The definition of RTW in the present study should also be discussed. RTW is defined according to registry data on social insurance due to sickness, which could differ for example from the self-reported data used in other studies. Registries enables the use of exact data without drop-outs, but this data is limited by the uncertainty as to whether all the participants in the RTW group actually have RTW. There is a risk that some of the participants counted as RTW are not working but instead receive money from next of kin or the Social Services in Sweden. Furthermore, general health, pain, and depression were assessed in only a general subjective sense in the present study. No objective or specific assessment tools other than the questionnaire were used. This could explain the lower prevalence of pain and depression in the present studies compared to previous studies3,4, but the different prevalences should also be interpreted as a potential non-representativeness of the general stroke population which lowers the generalizability of the results. The use of RLS instead of the more commonly used NIHSS as a proxy for stroke severity was due to substantial missing NIHSS data in Riksstroke. However, level of consciousness has shown to be equivalent to the NIHSS in previous studies18. Furthermore, there is a lack of more detailed stroke-related variables such as cognitive function in the present study.

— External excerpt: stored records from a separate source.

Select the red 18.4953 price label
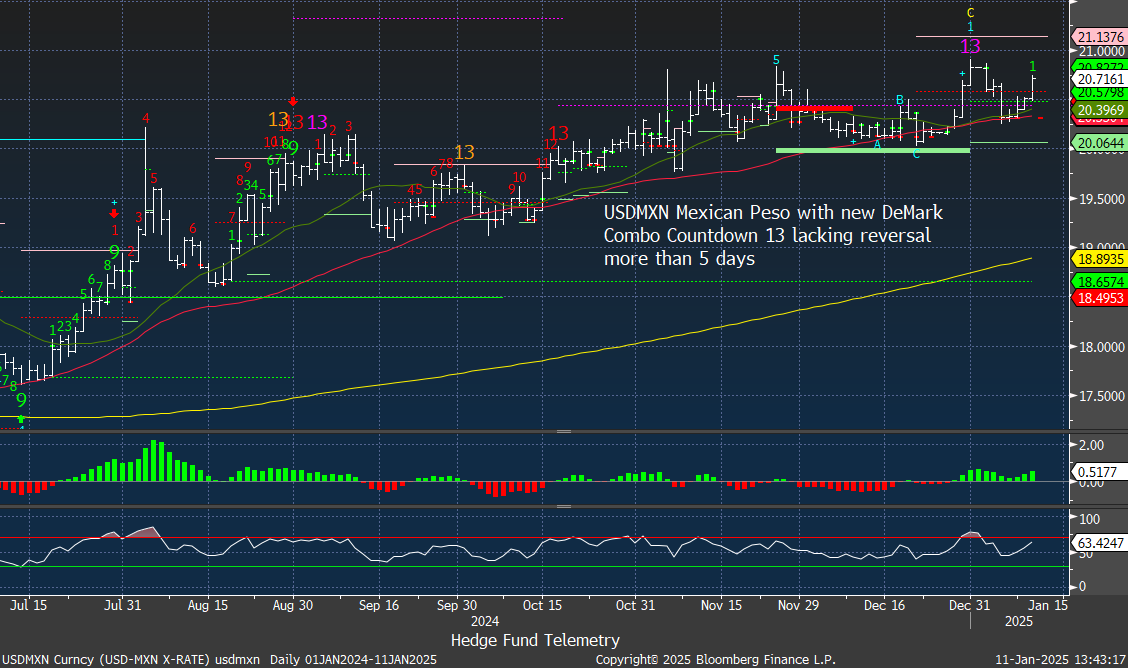 1098,297
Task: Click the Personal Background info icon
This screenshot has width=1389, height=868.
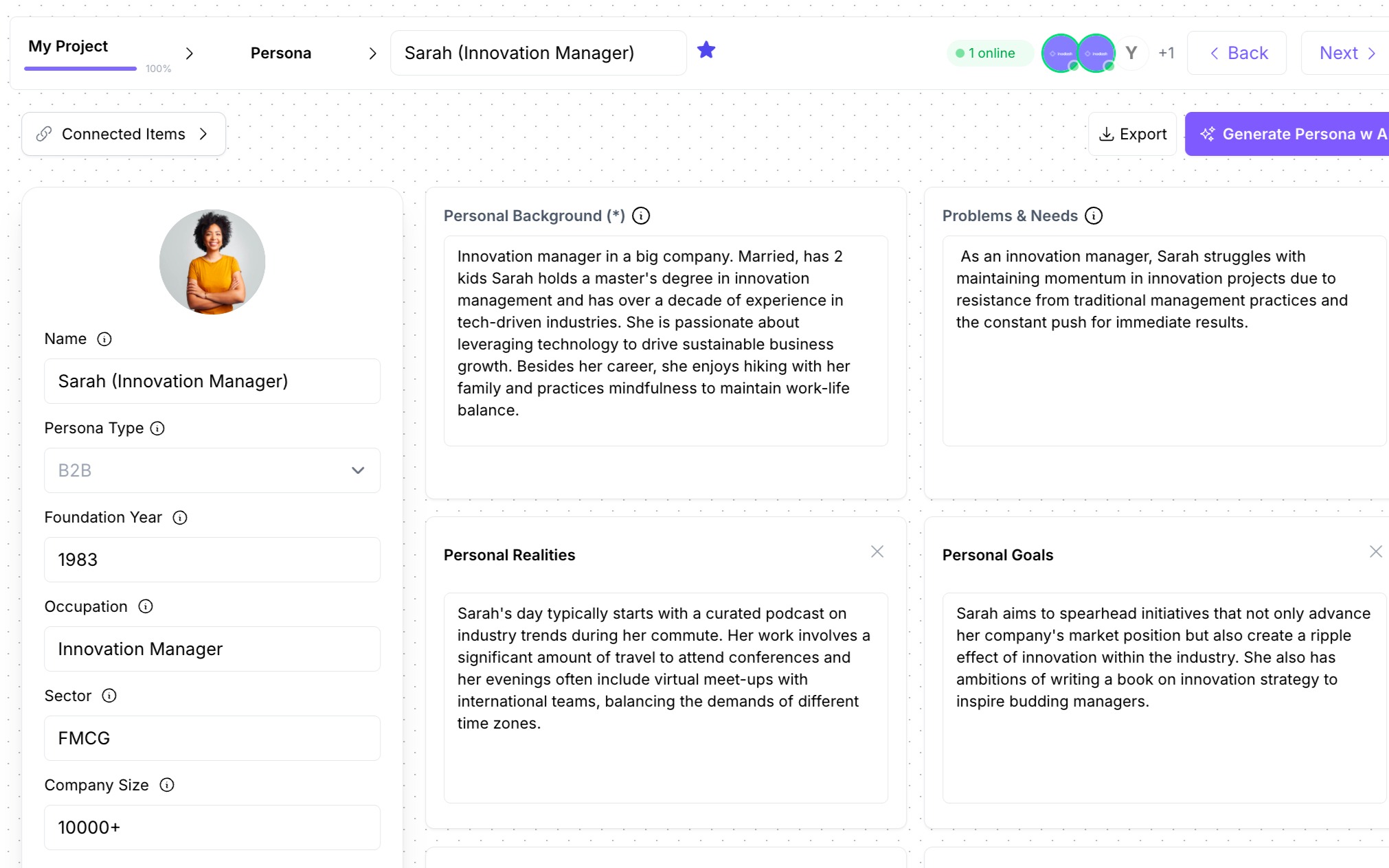Action: (641, 216)
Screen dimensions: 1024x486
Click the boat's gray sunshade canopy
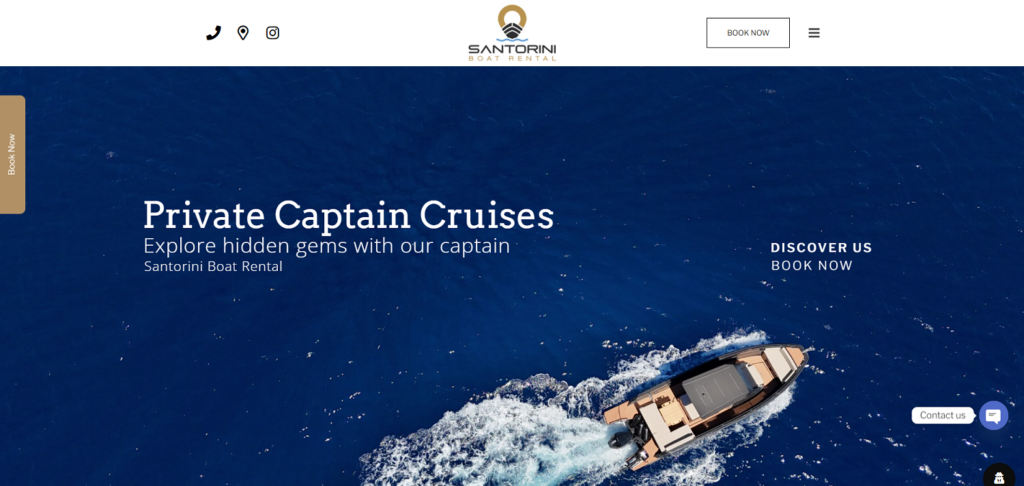tap(718, 391)
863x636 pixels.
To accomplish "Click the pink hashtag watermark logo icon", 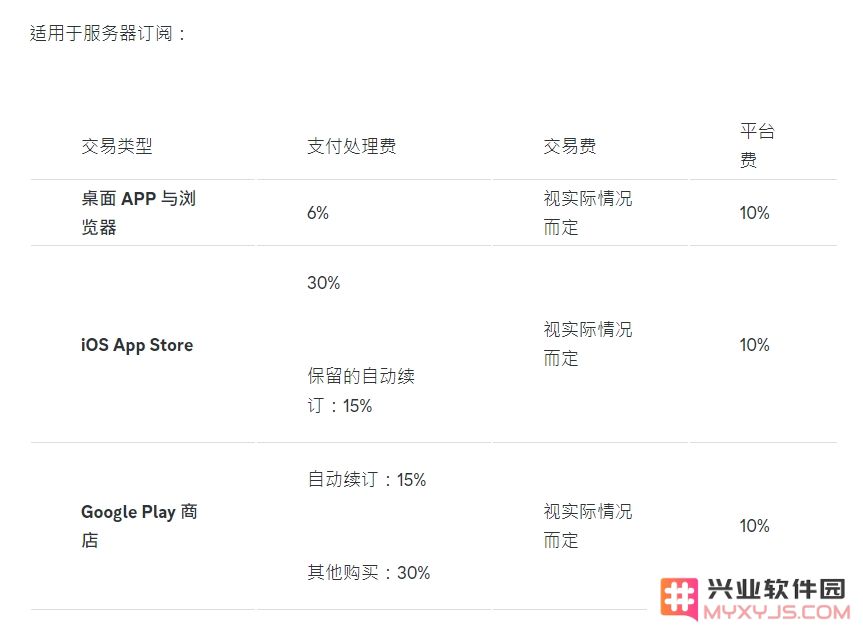I will (x=679, y=598).
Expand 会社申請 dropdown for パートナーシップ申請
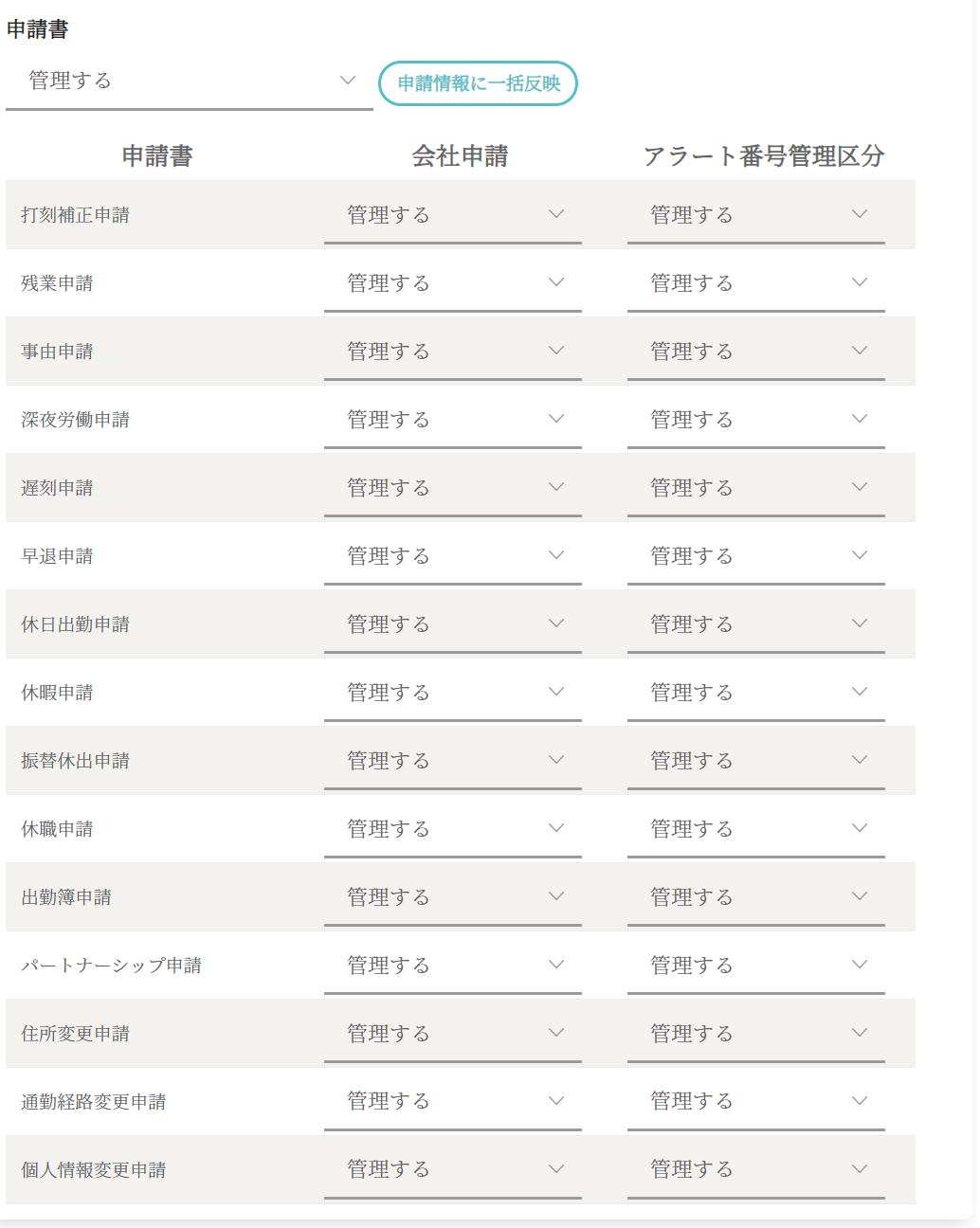 pyautogui.click(x=453, y=966)
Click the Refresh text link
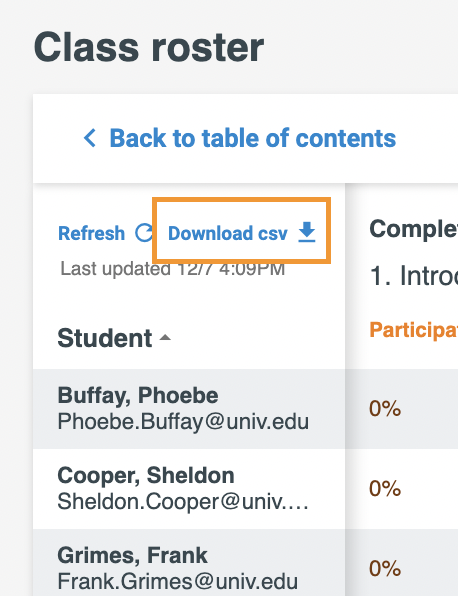Image resolution: width=458 pixels, height=596 pixels. click(92, 233)
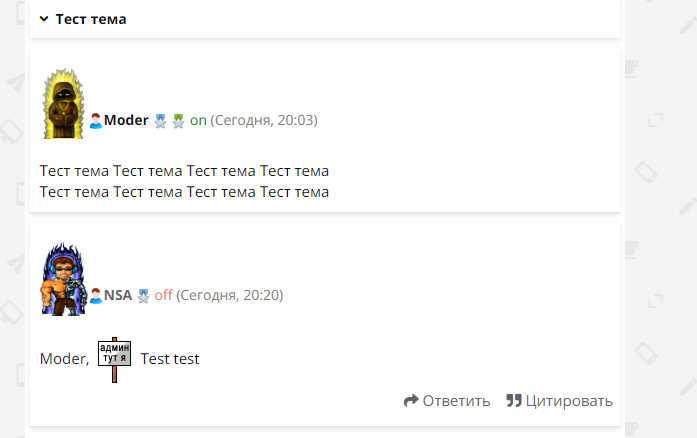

The present study did not investigate changes in self-experienced symptoms and RTW due to work-related factors. Work-related factors have been shown to affect RTW after stroke29,30, and sickness presenteeism seems to be associated with the type of workplace23. Including work-related factors in future research about RTW and changes in self-perceived health and symptoms after stroke could help deepen the understanding of the deterioration in general health, and pain between 1 and 5 years post-stroke in the RTW group that was shown in the present study.

Conclusion

The majority of working-age people with stroke RTW, and the people able to RTW experience better general health, less pain, and less depression at both 1 and 5 years post-stroke compared with those not able to RTW. However, in contrast to the no-RTW group, the RTW group’s general health and pain deteriorated between 1 and 5 years. This indicates a need for continued follow-up and support to ensure a balance between work and health for people who RTW after stroke.